Размер шрифта
-
+

Поэты и вожди. От Блока до Шолохова - стр. 34

«Есенин умер, ибо ему не для чего стало петь. Он вышел из деревни, потерял с ней связь, не пустил никаких корней в городе. Нельзя пускать корни в асфальт. А он в городе не знал ничего другого, кроме асфальта и кабака. Он пел, как поет птица. Связи с обществом у него не было, он пел не для него. Он пел потому, что ему хотелось радовать себя, ловить самок. И когда, наконец, это ему надоело, он перестал петь».

Проходит еще несколько месяцев, и 19 сентября появляется новая разгромная статья. Ее автор – Лев Сосновский, другой известный политик (под которым, как и под Радеком, горела земля за участие в оппозициях). И он бил без пощады, словно старался выслужиться. Название его статьи – «Развенчайте хулиганство».

Она появляется сразу в двух центральных органах – партии и комсомола. Такой двойной удар можно было нанести только по воле генерального секретаря ЦК… Вот таким образом попал поэт в политические жернова: били по Есенину, развенчивая Троцкого, опровергали все, что он утверждал, даже – истинное.

Именно политикой, яростной борьбой за власть объясняется то, что за перо взялся Николай Бухарин, который вместе со Сталиным громил тогда оппозицию.
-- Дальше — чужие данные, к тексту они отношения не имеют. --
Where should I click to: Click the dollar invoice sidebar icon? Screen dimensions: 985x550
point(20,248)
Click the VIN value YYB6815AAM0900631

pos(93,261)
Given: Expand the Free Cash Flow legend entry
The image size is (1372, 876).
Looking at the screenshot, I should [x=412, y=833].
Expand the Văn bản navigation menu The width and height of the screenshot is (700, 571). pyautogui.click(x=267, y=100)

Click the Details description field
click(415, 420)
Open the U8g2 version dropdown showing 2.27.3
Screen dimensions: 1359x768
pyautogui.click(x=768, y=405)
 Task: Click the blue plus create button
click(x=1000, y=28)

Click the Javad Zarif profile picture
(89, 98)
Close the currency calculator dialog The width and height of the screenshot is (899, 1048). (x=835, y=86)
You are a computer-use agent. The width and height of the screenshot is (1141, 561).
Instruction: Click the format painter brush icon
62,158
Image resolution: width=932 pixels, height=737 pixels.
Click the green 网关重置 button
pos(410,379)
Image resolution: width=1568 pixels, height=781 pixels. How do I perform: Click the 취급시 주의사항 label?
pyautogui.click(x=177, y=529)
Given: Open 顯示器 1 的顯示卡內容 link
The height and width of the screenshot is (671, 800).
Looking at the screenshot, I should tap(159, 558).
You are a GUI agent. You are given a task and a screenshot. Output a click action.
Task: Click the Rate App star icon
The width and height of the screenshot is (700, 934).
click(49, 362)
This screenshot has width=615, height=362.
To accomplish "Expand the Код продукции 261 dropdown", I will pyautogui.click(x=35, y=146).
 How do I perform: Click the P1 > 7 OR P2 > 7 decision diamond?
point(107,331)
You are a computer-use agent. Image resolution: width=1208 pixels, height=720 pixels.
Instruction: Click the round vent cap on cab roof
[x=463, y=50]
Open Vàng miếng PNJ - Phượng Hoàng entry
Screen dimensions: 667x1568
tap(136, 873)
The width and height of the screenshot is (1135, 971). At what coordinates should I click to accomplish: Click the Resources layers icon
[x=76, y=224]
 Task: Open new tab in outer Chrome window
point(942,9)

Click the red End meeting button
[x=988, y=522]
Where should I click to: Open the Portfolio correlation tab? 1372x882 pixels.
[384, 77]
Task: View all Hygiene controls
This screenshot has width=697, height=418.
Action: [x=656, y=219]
Он поместил 12 января 1927 года в «Правде» печально знаменитые «Злые заметки». Хотя пишут теперь, что Николай Иванович выступал только против «есенинщины», то есть упадочнических настроений среди молодежи, пьянства, богемы и т. д., однако этим дело не ограничилось. Именно в его заметках мы находим такие слова:

«…Есенин талантлив? Конечно, да. Какой же может быть спор? Но талантлив был и Барков…» Так на одну доску ставилась целомудренная лирика и оголтелая порнография.

«Почему у комсомольца частенько под “Спутником коммуниста” лежит книжечка стихов Есенина?» – задавал вопрос автор. И отвечал: «Потому что мы и наши идеологи не трогали тех струн молодежи, которые тронул – хотя бы в форме вредоносной по существу – Сергей Есенин…»

И это далеко не все. «Есенинская поэзия по существу своему есть мужичок, наполовину превратившийся в “ухаря-купца”; в лаковых сапожках с шелковым шнурочком на вышитой рубахе, “ухарь” припадает сегодня к ножке “Государыни”, завтра лижет икону, послезавтра мажет нос горчицей половому в трактире, а потом “душевно” сокрушается, плачет, готов обнять кобеля и внести вклад в Троице-Сергиеву лавру на “помин души”. Он даже может повеситься на чердаке от внутренней душевной пустоты. “Милая”, “знакомая”, “истинно русская картина”!»

Тому, кто первый в русской поэзии сумел так трепетно написать о любви к братьям нашим меньшим, животным (эту особенность подметил Максим Горький), выговаривают, что он спьяну готов обнять кобеля.